== Recorded data ==

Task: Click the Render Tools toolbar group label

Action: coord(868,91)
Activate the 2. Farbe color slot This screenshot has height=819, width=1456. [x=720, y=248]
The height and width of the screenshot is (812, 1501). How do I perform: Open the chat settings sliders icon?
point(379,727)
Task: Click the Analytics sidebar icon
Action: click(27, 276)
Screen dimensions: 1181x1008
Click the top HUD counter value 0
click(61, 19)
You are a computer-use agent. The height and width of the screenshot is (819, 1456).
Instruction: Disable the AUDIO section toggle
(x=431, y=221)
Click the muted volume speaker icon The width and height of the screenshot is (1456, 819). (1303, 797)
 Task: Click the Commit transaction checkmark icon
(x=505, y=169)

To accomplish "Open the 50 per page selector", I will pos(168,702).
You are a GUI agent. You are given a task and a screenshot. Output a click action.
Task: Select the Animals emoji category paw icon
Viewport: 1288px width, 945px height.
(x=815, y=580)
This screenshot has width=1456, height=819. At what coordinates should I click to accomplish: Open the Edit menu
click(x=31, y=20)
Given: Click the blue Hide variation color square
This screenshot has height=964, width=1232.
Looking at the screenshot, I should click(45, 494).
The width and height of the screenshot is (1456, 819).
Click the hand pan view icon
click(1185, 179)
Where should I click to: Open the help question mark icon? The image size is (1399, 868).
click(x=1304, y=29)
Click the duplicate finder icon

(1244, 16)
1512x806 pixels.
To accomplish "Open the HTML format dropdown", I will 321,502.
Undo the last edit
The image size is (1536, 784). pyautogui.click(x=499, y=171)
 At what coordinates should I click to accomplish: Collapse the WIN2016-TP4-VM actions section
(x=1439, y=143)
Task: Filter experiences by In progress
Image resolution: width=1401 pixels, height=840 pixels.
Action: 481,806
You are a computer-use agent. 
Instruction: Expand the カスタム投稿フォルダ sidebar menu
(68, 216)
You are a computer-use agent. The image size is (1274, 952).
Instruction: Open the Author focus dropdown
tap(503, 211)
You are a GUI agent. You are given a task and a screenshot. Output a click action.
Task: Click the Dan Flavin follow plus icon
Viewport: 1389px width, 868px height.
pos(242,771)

== Exercise directions ==
Please transcribe the records above in full, keeping every word.

== Answer below ==
Task: Click the Render Tools toolbar group label

Action: coord(868,91)
Activate the 2. Farbe color slot This screenshot has height=819, width=1456. [x=720, y=248]
The height and width of the screenshot is (812, 1501). How do I perform: Open the chat settings sliders icon?
point(379,727)
Task: Click the Analytics sidebar icon
Action: click(27, 276)
Screen dimensions: 1181x1008
Click the top HUD counter value 0
click(61, 19)
You are a computer-use agent. The height and width of the screenshot is (819, 1456).
Instruction: Disable the AUDIO section toggle
(x=431, y=221)
Click the muted volume speaker icon The width and height of the screenshot is (1456, 819). (1303, 797)
 Task: Click the Commit transaction checkmark icon
(x=505, y=169)

To accomplish "Open the 50 per page selector", I will pos(168,702).
You are a GUI agent. You are given a task and a screenshot. Output a click action.
Task: Select the Animals emoji category paw icon
Viewport: 1288px width, 945px height.
(x=815, y=580)
This screenshot has width=1456, height=819. At what coordinates should I click to accomplish: Open the Edit menu
click(x=31, y=20)
Given: Click the blue Hide variation color square
This screenshot has height=964, width=1232.
Looking at the screenshot, I should click(45, 494).
The width and height of the screenshot is (1456, 819).
Click the hand pan view icon
click(1185, 179)
Where should I click to: Open the help question mark icon? The image size is (1399, 868).
click(x=1304, y=29)
Click the duplicate finder icon

(1244, 16)
1512x806 pixels.
To accomplish "Open the HTML format dropdown", I will 321,502.
Undo the last edit
The image size is (1536, 784). pyautogui.click(x=499, y=171)
 At what coordinates should I click to accomplish: Collapse the WIN2016-TP4-VM actions section
(x=1439, y=143)
Task: Filter experiences by In progress
Image resolution: width=1401 pixels, height=840 pixels.
Action: 481,806
You are a computer-use agent. 
Instruction: Expand the カスタム投稿フォルダ sidebar menu
(68, 216)
You are a computer-use agent. The image size is (1274, 952).
Instruction: Open the Author focus dropdown
tap(503, 211)
You are a GUI agent. You are given a task and a screenshot. Output a click action.
Task: Click the Dan Flavin follow plus icon
Viewport: 1389px width, 868px height.
pos(242,771)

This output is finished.